Now -- apparently unlike some commentators on this matter -- I have read, very closely indeed, the 'Rolling Stone' article by Michael Hastings that brought about General McChrystal's downfall. It is a silly stew of out-of-context remarks and anonymous quotes. It is also glibly wrong, as in an early aside about the US not having any allies in Afghanistan, which is now the "exclusive property of the US".

No allies, eh? Exclusively US, you say? Interesting. What about the 303 British soldiers, three of them Irish, killed in action to date?

What about Private Sophia Bruun (22), the first Danish woman and the 33rd Danish soldier to be killed in the Afghan war? For Denmark's casualty rate is proportionally twice that of the US.

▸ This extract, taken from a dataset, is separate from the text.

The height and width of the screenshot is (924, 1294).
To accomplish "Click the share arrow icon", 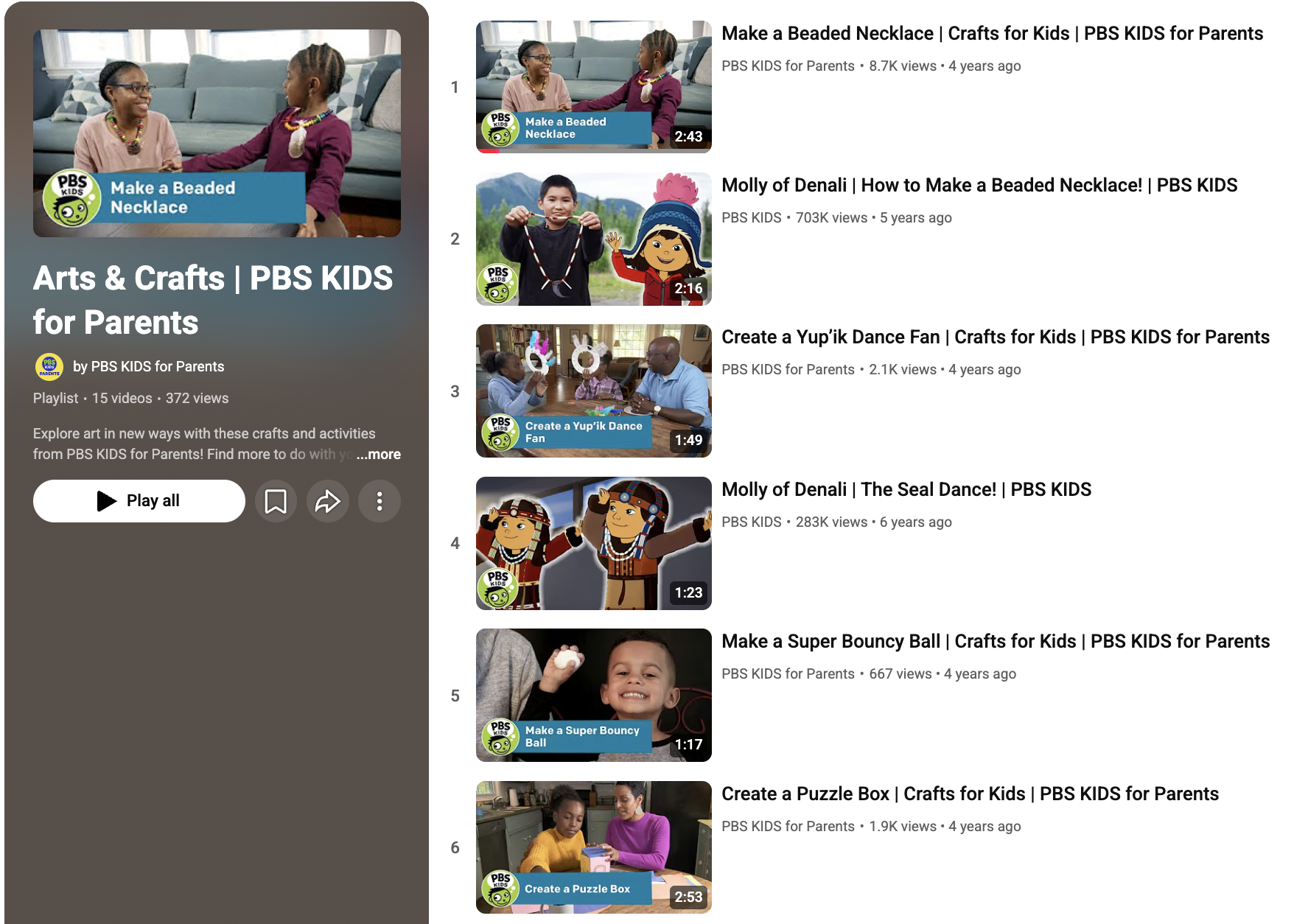I will point(327,501).
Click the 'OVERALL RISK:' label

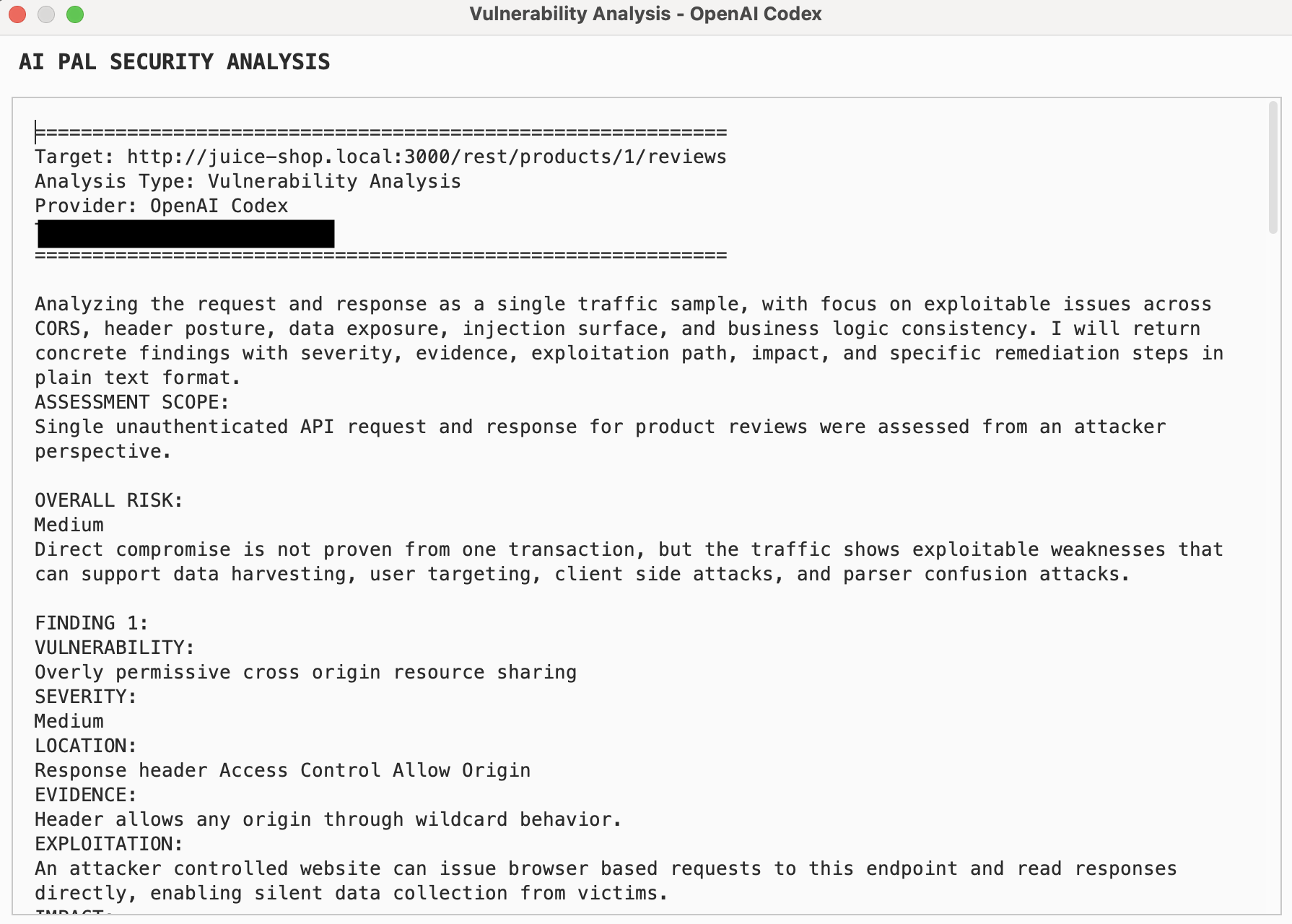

Hastings' story also included a lurid account of a drunken night with the general and his staff at Kitty O'Shea's in Paris. Such capers would be incomprehensible for Barack Obama, whose African blood cannot conceal the fact that, spiritually and culturally, he is just off the Mayflower. Moreover, no gentleman should ever squeal on what happens during down-time, though that is precisely what Hastings did. But what he didn't say was that whatever hour General McChrystal's men caroused to, they were certainly at their desks by 6am, whereas their journalist buddy probably still had another four hours' sleep ahead of him.

Hastings' story also referred to the general's first one-on-one meeting with Obama. It ran: "It was a 10-minute photo-op," said an adviser to McChrystal. "Obama clearly didn't know anything about him, who he was. Here's the guy who's going to run this fucking war but he didn't seem very engaged. The Boss was pretty disappointed."

We've all seen President Pilgrim-Father speak. He does lucid, gravitas-filled rhetoric as easy as McDonald's does milkshakes. Alas, the latter also compare with the toughness of the presidential skin.

So those worthless, anonymous words, which were certainly not spoken by the general -- "but he didn't seem very engaged" -- probably fired a Semtex-tipped harpoon between the sixth and seventh ribs of the largely blameless McChrystal's career.

The insanity of bringing a great patriot down because of one really poor, badly researched article has since been compounded by the triumphalist lynch-mob caterwauling of the US East Coast "intelligentsia" (from which filth, angels and ministers of grace defend us).

Thus Maureen Dowd of the 'New York Times', who sneered with toxic inaccuracy: "Military guys are rarely as smart as they think they are and have never gotten over the fact that civilians run the military. Gen Stanley McChrystal and his hard-bitten, smart-aleck aides nuked the president, the vice-president and other top advisers as wimps, losers and clowns in a 'Rolling Stone' profile meant to polish the general's image."

THERE you have it, the essence of the bitter culture war within the US: the supercilious denigration of a patriot-soldier by a well-paid hack, hammering out tabloid prose that I never thought to see in the 'New York Times'. And Dowd is probably oblivious to the fact that those witless, scattershot musings effectively put her on the same side as schoolgirl-killers of the Taliban.